In the 6-hydroxydopamine (6-OHDA) lesioned rodent the location of the lesion produces significantly different behavioural phenotypes, responses to the dopamine precursor l-3,4-dihydroxyphenylalanine (l-DOPA) and neuropathology. Lesion extent is commonly determined by a series of motor tests, but whether any of these tests have a relationship to the development and predictability of dyskinesia is unknown. We used mice with 6-OHDA lesions of the striatum, medial forebrain bundle and substantia nigra to examine the relationship between a range of tests used to determine motor function in the absence of l-DOPA: rotarod, cylinder, corridor, the balance beam, locomotor activity, psycho-stimulant and spontaneous rotational behaviour. The mice were subsequently treated with l-DOPA in progressively increasing doses and the development of l-DOPA-induced dyskinesia assessed. Most of these tests predict dopamine depletion but only rotarod, spontaneous rotations, apomorphine-induced rotations and locomotor activities were significantly correlated with the development of dyskinesia at 6 mg/kg and 25 mg/kg l-DOPA. The losses of dopaminergic neurons and serotonergic density in the ventral and dorsal striatum were dependent upon lesion type and were also correlated with l-DOPA-induced dyskinesia. The expression of FosB/ΔFosB was differentially affected in the striatum and nucleus accumbens regions in dyskinetic mice according to lesion type.

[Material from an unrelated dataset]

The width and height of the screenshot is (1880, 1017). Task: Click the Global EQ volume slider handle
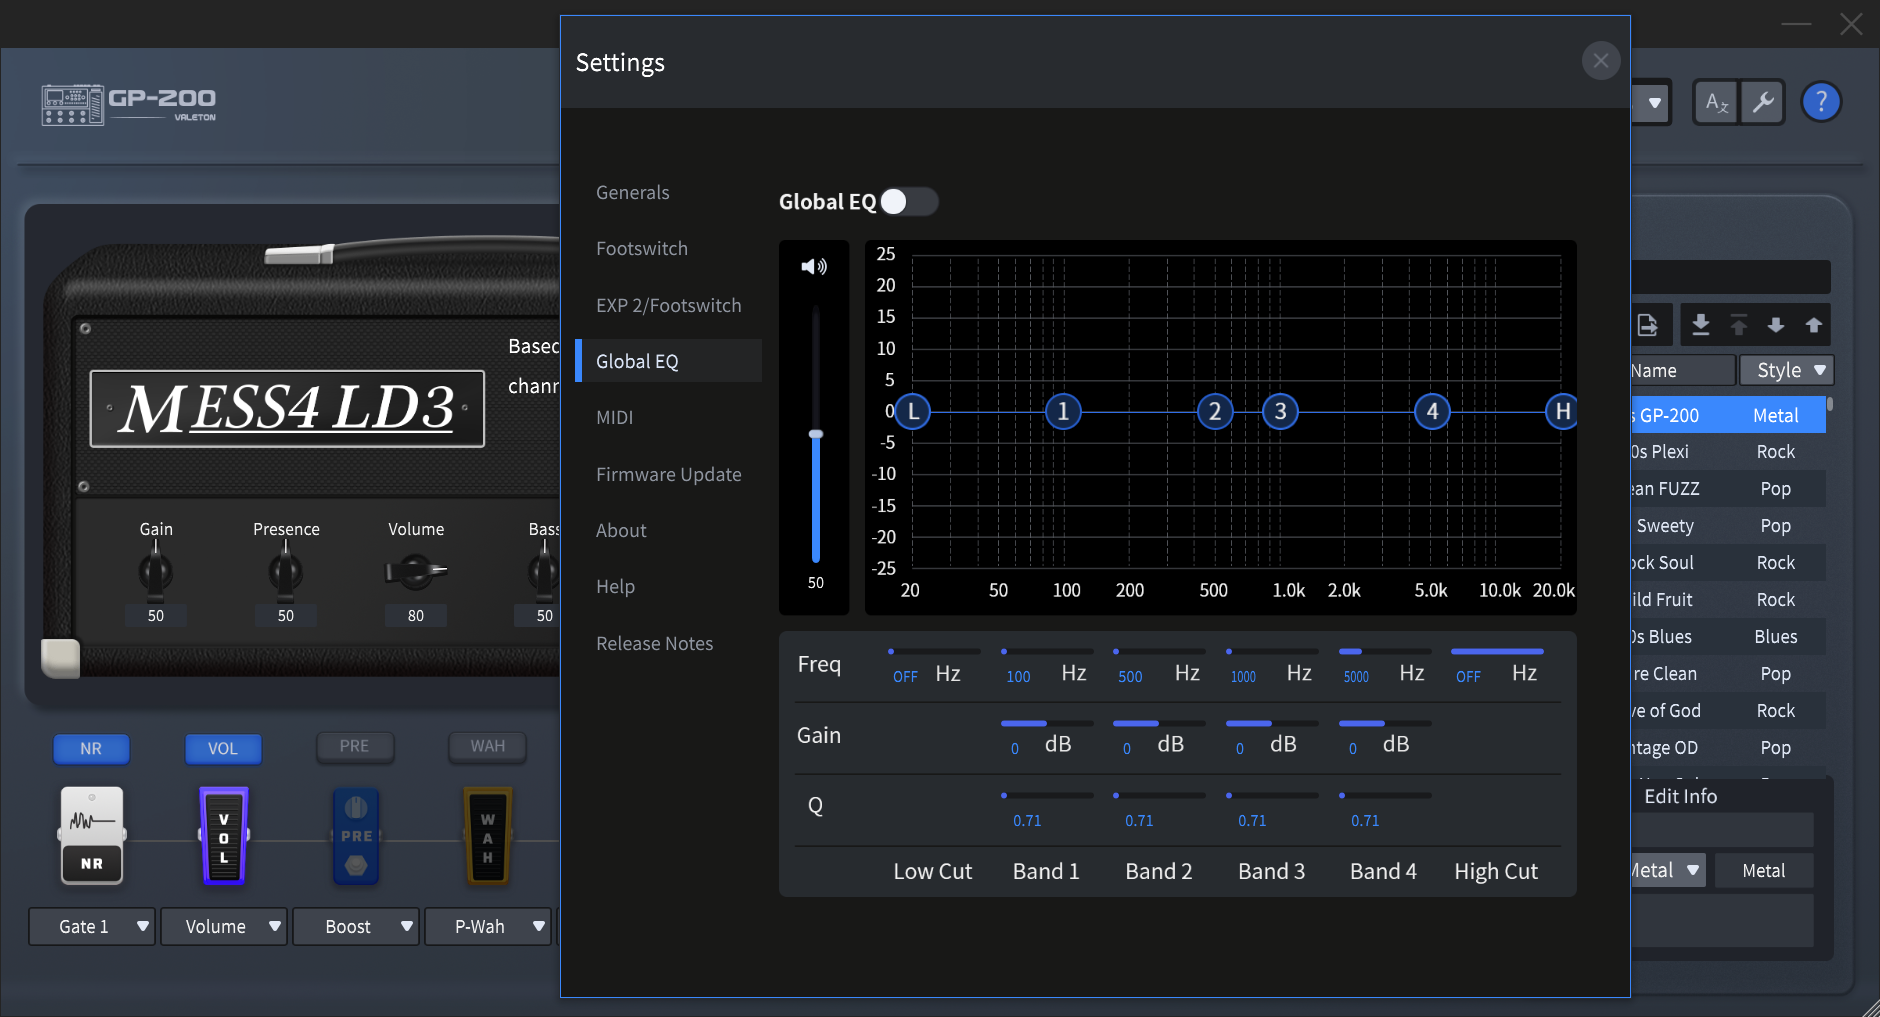816,434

► Behavioural characterisation of l-DOPA induced dyskinesia in 6-OHDA lesion mouse models.
► l-DOPA induced dyskinesia had distinct profiles in striatal, MFB or SN lesioned mice.
► Dyskinesia can be correlated to deficits in a subset of behavioural hand tests.
► Dyskinesia was correlated to FosB upregulation and serotonin/dopamine fibre density.
► The profiles and predictability of l-DOPA induced dyskinesia are dependent on lesion type.